La tragedia de Guillier
Nadie sabe muy bien cómo llegó ahí. Alguna encuesta que lo favoreció; una alianza política que se tensionó entre la DC y el PC; la disputa socialista que destruyó tres precandidaturas. El hecho es que Alejandro Guillier, con un pasado políticamente incierto e ideas generales no muy definidas; el periodista que, probablemente en un exceso de entusiasmo, mandó grabar con cámara oculta al juez Calvo; el panelista eventualmente ameno, terminó asumiendo la candidatura presidencial de la Nueva Mayoría.
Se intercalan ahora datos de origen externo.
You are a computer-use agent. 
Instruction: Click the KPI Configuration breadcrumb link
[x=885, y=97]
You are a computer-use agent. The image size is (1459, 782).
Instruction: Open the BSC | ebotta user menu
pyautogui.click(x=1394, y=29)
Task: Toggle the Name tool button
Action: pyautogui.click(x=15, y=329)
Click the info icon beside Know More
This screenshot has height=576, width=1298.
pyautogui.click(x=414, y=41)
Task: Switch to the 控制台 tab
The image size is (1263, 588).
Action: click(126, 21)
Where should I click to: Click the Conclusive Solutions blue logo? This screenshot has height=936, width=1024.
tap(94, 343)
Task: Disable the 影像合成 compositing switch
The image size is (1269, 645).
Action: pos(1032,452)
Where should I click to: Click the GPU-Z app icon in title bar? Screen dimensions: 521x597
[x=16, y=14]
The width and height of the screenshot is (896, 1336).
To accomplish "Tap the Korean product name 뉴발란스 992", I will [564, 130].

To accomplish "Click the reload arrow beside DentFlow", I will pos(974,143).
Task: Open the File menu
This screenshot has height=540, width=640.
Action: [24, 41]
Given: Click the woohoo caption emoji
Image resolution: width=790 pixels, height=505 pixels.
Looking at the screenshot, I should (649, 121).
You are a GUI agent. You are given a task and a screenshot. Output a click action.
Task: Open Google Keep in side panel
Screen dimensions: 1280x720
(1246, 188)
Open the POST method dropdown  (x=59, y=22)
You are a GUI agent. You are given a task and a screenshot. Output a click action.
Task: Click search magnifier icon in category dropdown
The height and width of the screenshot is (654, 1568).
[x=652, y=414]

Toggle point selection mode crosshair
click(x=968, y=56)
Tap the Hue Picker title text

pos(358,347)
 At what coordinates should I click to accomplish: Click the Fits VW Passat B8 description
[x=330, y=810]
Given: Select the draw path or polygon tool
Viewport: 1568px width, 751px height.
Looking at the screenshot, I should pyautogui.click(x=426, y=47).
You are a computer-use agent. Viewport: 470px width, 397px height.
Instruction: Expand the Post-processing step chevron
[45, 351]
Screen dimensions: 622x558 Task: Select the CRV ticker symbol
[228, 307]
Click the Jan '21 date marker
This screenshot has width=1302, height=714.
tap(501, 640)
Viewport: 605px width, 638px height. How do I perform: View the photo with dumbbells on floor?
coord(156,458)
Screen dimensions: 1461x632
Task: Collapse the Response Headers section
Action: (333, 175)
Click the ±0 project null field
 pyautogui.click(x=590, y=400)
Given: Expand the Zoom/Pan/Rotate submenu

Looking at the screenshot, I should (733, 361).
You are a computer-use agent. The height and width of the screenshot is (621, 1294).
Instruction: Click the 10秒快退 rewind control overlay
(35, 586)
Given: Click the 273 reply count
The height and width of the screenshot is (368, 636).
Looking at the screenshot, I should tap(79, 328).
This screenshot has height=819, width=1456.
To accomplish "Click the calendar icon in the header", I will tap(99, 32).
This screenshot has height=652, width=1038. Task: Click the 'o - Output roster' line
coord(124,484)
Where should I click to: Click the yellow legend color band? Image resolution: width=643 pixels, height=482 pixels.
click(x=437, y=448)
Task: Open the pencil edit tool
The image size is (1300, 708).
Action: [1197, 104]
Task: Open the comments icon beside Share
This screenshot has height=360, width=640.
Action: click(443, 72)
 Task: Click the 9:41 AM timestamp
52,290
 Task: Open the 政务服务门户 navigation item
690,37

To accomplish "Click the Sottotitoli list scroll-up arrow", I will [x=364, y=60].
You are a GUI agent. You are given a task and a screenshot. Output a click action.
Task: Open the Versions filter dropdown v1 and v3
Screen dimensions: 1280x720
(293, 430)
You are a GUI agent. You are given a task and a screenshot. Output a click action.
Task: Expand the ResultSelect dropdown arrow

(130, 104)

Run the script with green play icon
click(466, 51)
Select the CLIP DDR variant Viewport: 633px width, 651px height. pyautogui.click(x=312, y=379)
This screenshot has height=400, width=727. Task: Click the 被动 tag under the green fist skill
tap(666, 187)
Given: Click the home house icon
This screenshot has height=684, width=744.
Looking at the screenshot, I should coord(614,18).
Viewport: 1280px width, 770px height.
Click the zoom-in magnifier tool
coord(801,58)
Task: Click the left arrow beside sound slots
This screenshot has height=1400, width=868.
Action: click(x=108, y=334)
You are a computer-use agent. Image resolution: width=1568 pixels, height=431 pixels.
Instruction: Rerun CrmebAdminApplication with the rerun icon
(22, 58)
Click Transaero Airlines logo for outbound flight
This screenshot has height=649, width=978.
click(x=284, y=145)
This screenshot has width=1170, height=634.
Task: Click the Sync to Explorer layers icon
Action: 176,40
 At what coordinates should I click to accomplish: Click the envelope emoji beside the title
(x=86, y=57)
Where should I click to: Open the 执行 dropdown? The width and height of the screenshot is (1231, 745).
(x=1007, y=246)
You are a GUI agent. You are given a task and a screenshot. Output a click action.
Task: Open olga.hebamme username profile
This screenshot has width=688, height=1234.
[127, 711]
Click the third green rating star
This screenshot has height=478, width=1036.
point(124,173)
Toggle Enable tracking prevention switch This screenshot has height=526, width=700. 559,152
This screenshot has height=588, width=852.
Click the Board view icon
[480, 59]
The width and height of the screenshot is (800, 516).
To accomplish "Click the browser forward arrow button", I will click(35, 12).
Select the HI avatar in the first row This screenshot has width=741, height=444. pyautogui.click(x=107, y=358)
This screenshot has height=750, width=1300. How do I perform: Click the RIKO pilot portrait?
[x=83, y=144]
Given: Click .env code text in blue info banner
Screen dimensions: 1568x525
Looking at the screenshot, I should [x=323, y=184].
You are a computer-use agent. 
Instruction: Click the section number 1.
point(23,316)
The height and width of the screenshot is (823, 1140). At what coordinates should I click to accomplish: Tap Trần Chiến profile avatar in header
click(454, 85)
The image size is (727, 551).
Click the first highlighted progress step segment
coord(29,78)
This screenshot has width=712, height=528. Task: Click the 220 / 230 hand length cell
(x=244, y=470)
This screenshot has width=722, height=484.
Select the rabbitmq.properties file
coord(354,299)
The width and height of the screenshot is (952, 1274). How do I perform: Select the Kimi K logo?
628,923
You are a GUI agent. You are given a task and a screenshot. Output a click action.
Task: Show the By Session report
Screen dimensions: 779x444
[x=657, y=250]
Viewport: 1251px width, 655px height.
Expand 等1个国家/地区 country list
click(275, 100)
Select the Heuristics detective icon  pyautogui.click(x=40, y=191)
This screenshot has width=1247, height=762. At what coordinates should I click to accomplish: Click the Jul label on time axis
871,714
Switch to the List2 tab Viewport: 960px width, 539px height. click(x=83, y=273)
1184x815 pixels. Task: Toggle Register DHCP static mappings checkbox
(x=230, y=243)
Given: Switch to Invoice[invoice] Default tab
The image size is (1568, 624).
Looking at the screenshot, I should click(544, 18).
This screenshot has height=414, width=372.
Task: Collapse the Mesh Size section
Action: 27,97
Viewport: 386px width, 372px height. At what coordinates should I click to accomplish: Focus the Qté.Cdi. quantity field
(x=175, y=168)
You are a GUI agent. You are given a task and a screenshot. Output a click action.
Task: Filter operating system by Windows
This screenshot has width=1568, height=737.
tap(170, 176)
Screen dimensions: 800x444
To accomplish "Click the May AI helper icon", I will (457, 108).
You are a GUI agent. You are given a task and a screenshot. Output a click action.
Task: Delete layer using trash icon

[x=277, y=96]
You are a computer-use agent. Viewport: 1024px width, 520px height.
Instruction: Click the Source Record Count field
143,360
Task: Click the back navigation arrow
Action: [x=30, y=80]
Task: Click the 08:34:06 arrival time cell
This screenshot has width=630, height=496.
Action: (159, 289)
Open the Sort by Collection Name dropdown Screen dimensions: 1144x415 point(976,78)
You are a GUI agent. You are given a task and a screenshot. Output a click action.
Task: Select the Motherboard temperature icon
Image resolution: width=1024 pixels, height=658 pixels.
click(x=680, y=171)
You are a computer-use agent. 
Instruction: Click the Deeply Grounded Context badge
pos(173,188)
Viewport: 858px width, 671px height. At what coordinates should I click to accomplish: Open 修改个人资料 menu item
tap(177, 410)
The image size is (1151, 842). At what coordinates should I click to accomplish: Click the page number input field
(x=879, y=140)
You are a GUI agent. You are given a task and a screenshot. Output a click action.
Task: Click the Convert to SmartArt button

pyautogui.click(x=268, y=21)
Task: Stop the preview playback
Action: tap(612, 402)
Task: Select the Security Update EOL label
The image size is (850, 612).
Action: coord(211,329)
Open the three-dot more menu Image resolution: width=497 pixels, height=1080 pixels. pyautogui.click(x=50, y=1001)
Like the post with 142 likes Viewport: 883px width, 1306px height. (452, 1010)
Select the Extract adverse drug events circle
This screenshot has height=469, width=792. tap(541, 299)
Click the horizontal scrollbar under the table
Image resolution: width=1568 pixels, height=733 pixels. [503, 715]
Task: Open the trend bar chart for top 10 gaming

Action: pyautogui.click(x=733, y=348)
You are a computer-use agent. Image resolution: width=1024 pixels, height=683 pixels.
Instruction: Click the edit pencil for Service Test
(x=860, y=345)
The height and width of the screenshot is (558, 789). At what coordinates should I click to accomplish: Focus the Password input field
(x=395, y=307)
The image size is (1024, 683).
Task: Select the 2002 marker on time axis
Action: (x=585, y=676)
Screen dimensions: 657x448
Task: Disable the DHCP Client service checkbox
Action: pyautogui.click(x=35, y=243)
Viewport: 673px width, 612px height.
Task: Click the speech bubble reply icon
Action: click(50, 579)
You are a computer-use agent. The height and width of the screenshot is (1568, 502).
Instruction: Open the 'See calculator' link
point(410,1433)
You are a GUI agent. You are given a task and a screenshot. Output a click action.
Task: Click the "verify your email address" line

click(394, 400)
Justo en ese momento empezaron los problemas. El tipo llano y sencillo, que lucía capaz de encarnar algo así como un ideario y un talante aptos para enfrentar en buena forma las elecciones, se vio afectado por problemas que terminan decantando en lo que hoy parece, antes que un tenso pero decidido avance político hacia La Moneda, una tragedia.
Las “narcofirmas” podrían haber quedado en la mera anécdota. Pero el tema lo tomó José Antonio Kast y el asunto adquirió ribetes dramáticos. Se volvió, en fin, “horroroso”, como lo ha calificado el mismo Guillier, cuando fue desde la propia Nueva Mayoría que se levantó la cuestión.
Ya el mismo hecho de una candidatura paralela en su alianza, la de la acusadora, Carolina Goic, expresa la pérdida de confianza -probablemente por los devaneos de Guillier entre la antigua Concertación socialdemócrata y la nueva izquierda revolucionaria- en el mundo DC y la centroizquierda moderada. Ahora el enfrentamiento se intensifica.
Para empeorar las cosas, la candidatura tampoco cierra por la izquierda. Ni Karol Cariola ni Juan Andrés Lagos, o sea, los comunistas -esos que apoyan a Maduro, valoran el proceso cubano, el chino y el vietnamita (habría que preguntarles la opinión sobre los jemeres rojos)- han sido capaces de contener la fuga de adhesiones a una vigorosa candidatura externa, más radical. En el Frente Amplio, Sánchez y otros se toman la molestia de marcar explícitamente una distancia de principio con Guillier, quien pasa a ser considerado como la encarnación de la vilipendiada política de la transición.
Por si fuera poco, Bachelet encara sus últimos meses, esos en los que debiera repuntar en la adhesión popular, con el ya inveterado y pertinaz estilo de vacilaciones, impericias e improvisaciones (que se volverían hemorragia), acompañado ahora con la peregrina consigna del legado: el intento cuasi-animista de insuflar o atribuir vida a proyectos de reformas que, sin sucesor, están moribundos.
En fin, al frente, la oposición surge con dos candidaturas que operan complementariamente con eficacia en el objetivo de captar votos. Kast podrá molestar por sus posiciones extremas. Pero, polemizando hábilmente, forzando los límites de lo políticamente correcto, ha logrado hacer lo que busca, de un modo harto más exitoso que el rimbombante MEO o el estridente Navarro: marcar la agenda. Piñera, por su parte, se mantiene impertérrito, insistiendo en lo que sabe: crecimiento económico y gestión, sin correr riesgos. Los partidos que lo apoyan han suspendido sus disputas y trabajan cohesionados, con un perfil más bien bajo.
¿Podría alguien haberse imaginado un escenario más difícil para la otrora apabullantemente victoriosa Nueva Mayoría y la candidatura de ese amigable senador que estuvo dispuesto a asumir la candidatura de esa alianza?
Lo más irónico de toda esta situación es que Guillier sabe que en las honduras de la Nueva Mayoría y en vastos sectores del Frente Amplio hay un discurso intacto -de derechos sociales y desplazamiento del mercado- que podría haber conectado con el malestar ciudadano y las desconfianzas hacia la institucionalidad política y económica. Sabe que, salvo que Piñera no salga de su acotado relato de economía y gestión, la oposición a su gobierno será feroz y mayoritaria. Esa es la condición final que viene a sellar el hado trágico de la -políticamente- modesta candidatura de Guillier: no tener a su disposición, antes de las elecciones, lo que recién luego de ellas su sector podrá alcanzar.